TASK ITEM. Reproduce each record below in full, word for word, without images.
- - -
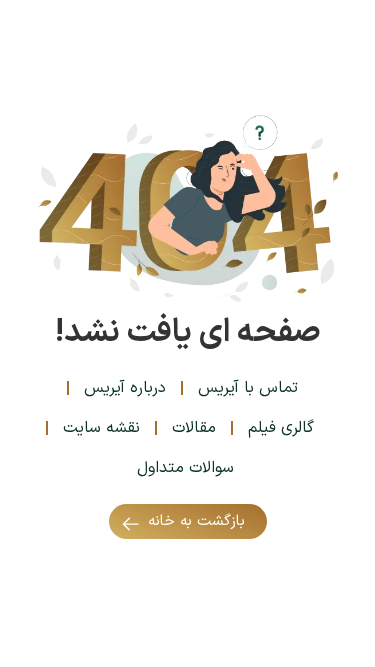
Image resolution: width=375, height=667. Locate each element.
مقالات (194, 428)
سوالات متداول (185, 468)
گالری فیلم (281, 428)
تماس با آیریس (248, 388)
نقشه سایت (101, 428)
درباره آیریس (125, 388)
- - -
WRITTEN ANSWER.
Image resolution: width=375, height=667. Locate each element.
مقالات (194, 428)
سوالات متداول (185, 468)
گالری فیلم (281, 428)
تماس با آیریس (248, 388)
نقشه سایت (101, 428)
درباره آیریس (125, 388)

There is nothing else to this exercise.